Solving multiple-instance and multiple-part learning problems with decision trees and decision rules. Application to the mutagenesis problem
- Authors
- Publication Date
- May 31, 2000
- Source
- HAL-Descartes
- Keywords
- Language
- English
- License
- Unknown
- External links
Abstract
In recent work, Dietterich et al. (1997) have presented the problem of supervised multiple-instance learning and how to solve it by building axis-parallel rectangles. This problem is encountered in contexts where an object may have different possible alternative configurations, each of which is described by a vector. This paper introduces the multiple-part problem, which is more general than the multiple-instance problem, and shows how it can be solved using the multiple-instance algorithms. These two so-called "multiple" problems could play a key role both in the development of efficient algorithms for learning the relations between the activity of a structured object and its structural properties and in inductive logic programming. This paper analyzes and tries to clarify multiple-problem solving.
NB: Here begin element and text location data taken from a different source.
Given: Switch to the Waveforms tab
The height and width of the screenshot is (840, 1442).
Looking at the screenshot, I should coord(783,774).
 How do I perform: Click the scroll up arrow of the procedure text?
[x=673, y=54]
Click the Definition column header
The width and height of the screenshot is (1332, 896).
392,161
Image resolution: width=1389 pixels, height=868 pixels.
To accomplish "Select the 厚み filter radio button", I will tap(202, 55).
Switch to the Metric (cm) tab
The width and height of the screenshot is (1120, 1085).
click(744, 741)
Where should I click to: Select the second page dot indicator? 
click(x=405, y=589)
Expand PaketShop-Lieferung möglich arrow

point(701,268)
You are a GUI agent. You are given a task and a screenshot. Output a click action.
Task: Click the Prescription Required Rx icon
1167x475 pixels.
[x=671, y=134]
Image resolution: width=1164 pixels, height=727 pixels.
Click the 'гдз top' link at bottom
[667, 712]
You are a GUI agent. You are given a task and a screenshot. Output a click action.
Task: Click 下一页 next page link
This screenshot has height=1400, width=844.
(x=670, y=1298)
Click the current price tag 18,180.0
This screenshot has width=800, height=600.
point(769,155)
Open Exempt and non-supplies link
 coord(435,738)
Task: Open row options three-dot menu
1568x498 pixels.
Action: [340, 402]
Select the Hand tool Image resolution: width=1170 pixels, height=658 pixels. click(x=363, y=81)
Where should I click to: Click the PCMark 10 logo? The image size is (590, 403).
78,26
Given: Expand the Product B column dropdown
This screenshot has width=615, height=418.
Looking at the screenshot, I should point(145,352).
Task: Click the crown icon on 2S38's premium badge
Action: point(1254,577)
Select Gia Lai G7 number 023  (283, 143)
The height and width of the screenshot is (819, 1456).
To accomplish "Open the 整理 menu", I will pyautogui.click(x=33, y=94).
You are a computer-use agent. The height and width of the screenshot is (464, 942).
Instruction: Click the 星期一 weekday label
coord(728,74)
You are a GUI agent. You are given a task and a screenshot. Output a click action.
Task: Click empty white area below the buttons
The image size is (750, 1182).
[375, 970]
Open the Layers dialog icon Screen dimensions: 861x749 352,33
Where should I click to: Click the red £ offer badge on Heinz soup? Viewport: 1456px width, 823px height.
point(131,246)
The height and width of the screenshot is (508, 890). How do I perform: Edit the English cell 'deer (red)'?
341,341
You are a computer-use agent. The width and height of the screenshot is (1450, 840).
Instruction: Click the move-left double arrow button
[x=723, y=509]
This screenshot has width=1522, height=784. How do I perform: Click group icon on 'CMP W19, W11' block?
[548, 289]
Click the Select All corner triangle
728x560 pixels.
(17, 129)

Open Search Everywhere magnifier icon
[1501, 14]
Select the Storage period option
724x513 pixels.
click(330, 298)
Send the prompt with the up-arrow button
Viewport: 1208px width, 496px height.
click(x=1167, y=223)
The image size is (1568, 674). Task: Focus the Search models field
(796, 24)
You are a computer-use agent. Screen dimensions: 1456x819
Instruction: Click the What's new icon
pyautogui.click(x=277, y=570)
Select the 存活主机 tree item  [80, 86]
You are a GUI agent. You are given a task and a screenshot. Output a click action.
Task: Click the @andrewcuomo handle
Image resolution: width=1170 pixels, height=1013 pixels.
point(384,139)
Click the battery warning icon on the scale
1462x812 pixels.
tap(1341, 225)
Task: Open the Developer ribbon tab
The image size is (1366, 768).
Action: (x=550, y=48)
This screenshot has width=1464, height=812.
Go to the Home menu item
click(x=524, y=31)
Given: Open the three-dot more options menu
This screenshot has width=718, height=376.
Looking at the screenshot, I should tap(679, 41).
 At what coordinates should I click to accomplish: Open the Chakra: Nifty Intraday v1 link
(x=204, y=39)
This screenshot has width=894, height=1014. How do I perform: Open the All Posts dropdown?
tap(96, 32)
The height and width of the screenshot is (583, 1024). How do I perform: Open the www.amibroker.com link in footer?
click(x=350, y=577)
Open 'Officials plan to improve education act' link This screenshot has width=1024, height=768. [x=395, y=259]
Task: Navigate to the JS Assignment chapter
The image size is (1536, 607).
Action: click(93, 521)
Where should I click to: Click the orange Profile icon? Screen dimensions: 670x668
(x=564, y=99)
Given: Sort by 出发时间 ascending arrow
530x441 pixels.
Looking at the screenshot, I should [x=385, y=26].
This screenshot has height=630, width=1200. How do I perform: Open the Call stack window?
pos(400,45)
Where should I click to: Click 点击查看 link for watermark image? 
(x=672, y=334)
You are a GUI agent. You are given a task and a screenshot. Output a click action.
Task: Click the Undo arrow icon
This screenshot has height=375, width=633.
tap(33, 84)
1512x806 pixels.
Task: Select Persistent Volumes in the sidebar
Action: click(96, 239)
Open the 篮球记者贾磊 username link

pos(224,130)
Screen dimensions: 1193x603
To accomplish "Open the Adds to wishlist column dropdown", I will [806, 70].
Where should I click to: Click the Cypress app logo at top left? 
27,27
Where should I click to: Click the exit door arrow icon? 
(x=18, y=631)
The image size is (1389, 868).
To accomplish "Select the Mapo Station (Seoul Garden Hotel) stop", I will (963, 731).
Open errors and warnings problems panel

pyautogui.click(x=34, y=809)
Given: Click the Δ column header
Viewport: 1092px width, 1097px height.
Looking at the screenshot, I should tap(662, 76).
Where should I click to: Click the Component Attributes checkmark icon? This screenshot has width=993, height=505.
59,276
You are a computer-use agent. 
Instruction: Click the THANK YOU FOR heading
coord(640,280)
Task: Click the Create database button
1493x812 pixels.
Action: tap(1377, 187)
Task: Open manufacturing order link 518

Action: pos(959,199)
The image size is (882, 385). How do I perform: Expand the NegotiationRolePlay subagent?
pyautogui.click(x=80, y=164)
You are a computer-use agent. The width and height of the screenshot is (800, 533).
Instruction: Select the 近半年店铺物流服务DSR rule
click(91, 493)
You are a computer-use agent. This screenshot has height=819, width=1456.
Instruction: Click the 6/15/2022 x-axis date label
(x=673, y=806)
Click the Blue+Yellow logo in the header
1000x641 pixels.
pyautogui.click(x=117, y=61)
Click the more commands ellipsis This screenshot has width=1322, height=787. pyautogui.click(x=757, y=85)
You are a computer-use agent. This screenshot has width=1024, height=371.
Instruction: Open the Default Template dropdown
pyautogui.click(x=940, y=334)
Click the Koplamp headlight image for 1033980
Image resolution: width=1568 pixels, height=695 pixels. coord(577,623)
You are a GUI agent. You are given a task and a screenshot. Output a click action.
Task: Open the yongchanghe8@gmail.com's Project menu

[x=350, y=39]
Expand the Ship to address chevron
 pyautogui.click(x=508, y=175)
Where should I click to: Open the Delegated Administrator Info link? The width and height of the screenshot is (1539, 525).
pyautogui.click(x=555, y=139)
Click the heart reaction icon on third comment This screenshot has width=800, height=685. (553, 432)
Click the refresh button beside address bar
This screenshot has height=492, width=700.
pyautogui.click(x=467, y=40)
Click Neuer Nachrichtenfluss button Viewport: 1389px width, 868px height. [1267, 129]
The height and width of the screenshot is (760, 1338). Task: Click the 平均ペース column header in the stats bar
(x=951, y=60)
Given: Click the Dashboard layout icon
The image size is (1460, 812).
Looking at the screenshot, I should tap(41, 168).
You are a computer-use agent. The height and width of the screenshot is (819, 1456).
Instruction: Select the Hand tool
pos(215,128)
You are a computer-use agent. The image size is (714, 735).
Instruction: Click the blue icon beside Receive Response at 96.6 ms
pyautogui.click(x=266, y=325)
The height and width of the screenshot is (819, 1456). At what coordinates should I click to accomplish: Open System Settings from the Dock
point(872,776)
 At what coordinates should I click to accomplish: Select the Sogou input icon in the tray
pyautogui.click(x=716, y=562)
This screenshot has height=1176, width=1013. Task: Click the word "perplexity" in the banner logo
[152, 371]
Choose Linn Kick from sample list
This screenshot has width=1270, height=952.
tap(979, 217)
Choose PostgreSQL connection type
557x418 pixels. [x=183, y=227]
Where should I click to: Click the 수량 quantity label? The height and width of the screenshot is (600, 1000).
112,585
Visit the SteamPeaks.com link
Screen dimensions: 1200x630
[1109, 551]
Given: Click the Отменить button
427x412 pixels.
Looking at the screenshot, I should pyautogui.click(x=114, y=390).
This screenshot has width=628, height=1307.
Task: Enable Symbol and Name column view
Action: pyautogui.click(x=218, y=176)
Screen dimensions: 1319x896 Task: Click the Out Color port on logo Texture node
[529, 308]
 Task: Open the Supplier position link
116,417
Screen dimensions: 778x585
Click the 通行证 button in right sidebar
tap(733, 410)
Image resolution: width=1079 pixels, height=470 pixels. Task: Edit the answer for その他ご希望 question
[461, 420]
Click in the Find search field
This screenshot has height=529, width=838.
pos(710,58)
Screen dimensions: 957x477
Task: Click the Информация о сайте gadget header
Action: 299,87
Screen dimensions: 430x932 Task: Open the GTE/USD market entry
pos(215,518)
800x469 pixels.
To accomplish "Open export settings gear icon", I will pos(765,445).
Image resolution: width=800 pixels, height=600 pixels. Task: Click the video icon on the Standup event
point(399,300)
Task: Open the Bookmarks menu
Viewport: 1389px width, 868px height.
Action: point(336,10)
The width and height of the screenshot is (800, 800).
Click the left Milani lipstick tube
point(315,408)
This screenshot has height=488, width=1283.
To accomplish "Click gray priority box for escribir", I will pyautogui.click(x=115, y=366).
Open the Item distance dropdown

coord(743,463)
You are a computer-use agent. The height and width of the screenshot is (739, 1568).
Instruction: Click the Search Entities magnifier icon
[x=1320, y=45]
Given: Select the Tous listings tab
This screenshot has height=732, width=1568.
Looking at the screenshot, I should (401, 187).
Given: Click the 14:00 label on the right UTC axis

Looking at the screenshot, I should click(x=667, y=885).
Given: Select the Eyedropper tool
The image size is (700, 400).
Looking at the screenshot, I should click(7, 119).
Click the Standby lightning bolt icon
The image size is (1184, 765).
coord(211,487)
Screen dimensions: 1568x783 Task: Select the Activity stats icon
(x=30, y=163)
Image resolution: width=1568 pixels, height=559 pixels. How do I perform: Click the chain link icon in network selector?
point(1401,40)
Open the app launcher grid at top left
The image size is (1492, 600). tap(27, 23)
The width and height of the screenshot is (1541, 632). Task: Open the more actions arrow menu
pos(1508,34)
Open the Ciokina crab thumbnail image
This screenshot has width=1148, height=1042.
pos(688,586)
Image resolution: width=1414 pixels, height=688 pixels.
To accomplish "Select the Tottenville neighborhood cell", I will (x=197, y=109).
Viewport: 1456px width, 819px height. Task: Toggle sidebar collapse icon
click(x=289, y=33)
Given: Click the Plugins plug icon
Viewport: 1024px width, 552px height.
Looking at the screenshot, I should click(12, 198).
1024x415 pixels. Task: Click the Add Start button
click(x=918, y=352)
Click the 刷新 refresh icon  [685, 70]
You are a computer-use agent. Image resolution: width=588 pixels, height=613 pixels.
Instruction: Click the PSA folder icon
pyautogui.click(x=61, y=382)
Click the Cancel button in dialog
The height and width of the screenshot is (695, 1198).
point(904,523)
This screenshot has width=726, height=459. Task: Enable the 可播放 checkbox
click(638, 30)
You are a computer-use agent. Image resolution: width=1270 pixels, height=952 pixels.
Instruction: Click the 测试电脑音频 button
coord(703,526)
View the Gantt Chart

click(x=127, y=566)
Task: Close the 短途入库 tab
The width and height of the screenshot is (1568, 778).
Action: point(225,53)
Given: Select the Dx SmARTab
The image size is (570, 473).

It goes on to propose multiple-instance extensions of classical learning algorithms to solve multiple-problems by learning multiple-decision trees (ID3-M, C4.5-M) and multiple-decision rules (AQ-M, CN2-M,Ripper-M). In particular, it suggests a new multiple-instance entropy function and a multiple-instance coverage function. Finally, it successfully applies the multiple-part framework on the well-known mutagenesis prediction problem.